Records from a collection
++++

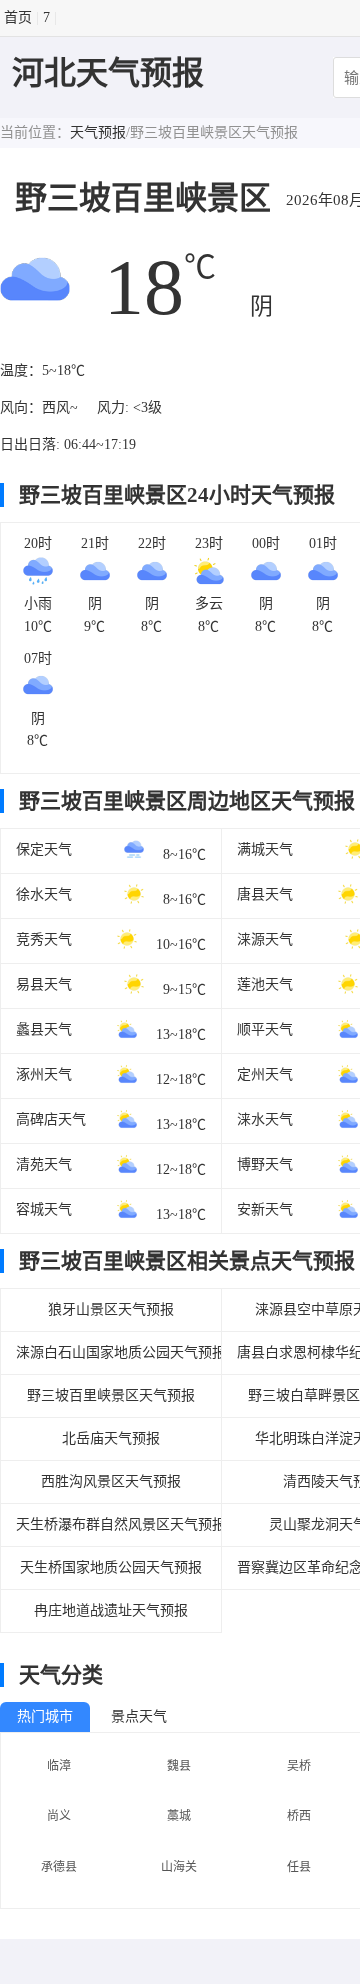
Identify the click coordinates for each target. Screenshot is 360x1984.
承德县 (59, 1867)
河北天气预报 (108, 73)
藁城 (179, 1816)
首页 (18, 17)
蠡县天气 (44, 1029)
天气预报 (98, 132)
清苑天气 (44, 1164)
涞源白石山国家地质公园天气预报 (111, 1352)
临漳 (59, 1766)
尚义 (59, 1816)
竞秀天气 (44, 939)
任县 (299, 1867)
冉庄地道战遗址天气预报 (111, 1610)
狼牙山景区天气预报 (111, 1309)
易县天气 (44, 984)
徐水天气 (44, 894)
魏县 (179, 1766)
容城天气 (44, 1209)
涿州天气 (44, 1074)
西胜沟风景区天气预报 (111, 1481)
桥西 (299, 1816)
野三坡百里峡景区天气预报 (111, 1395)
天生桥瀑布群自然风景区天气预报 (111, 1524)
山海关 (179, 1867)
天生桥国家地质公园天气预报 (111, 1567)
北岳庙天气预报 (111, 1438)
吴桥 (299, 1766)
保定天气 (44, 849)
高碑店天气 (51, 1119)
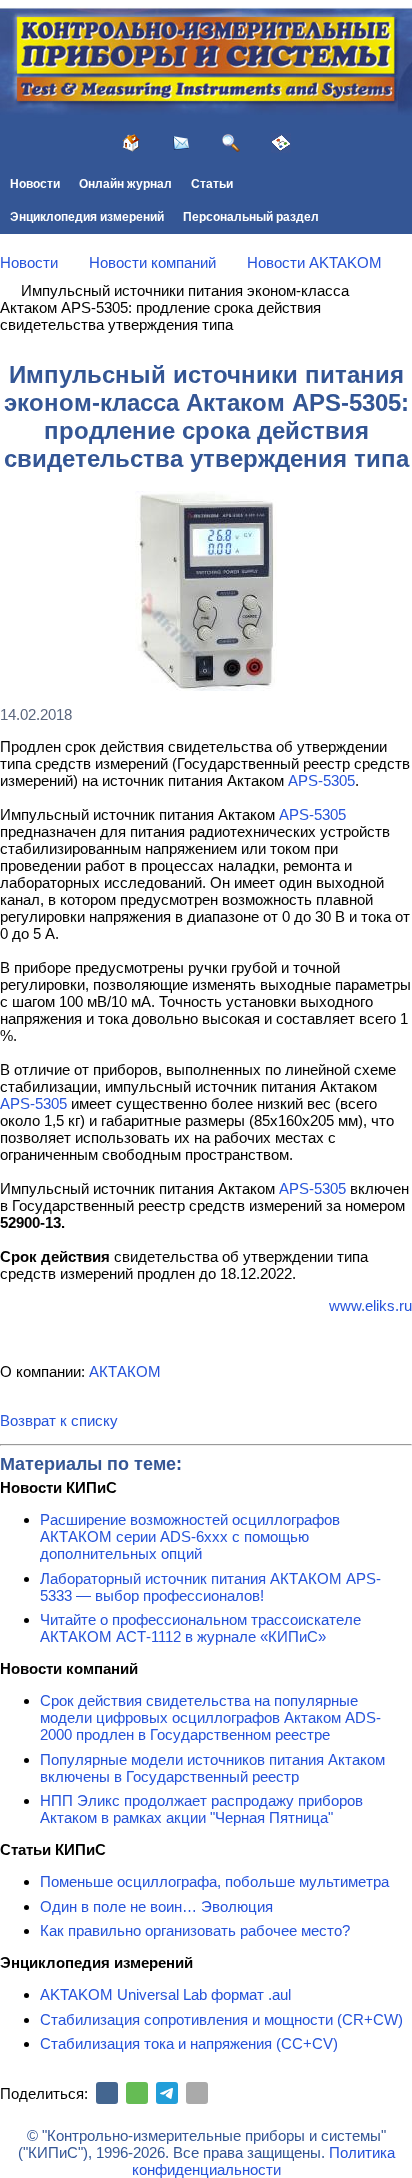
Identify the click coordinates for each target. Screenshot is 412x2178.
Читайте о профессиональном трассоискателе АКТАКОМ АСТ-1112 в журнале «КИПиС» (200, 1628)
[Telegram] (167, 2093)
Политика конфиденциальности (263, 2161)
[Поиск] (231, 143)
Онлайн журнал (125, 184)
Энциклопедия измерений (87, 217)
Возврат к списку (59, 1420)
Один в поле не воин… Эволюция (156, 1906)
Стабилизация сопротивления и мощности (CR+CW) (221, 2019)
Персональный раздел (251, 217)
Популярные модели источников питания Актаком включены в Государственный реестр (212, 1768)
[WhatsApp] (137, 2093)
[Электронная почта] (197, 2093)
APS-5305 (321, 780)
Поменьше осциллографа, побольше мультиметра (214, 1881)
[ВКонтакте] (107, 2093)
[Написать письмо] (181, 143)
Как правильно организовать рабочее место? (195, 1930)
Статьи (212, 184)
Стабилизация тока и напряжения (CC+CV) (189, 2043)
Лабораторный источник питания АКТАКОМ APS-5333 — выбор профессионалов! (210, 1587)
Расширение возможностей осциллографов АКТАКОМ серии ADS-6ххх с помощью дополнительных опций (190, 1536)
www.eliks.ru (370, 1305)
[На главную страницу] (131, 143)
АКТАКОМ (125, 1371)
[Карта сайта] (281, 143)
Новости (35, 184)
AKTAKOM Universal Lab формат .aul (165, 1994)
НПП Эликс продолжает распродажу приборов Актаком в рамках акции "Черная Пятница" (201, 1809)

++++

### EXERCISE AIM
In the records above, return precisely the line containing "Расширение возможностей осциллографов" and each line that comes after it, up to the final one.

### RESPONSE TO THIS EXERCISE
Расширение возможностей осциллографов АКТАКОМ серии ADS-6ххх с помощью дополнительных опций (190, 1536)
www.eliks.ru (370, 1305)
[На главную страницу] (131, 143)
АКТАКОМ (125, 1371)
[Карта сайта] (281, 143)
Новости (35, 184)
AKTAKOM Universal Lab формат .aul (165, 1994)
НПП Эликс продолжает распродажу приборов Актаком в рамках акции "Черная Пятница" (201, 1809)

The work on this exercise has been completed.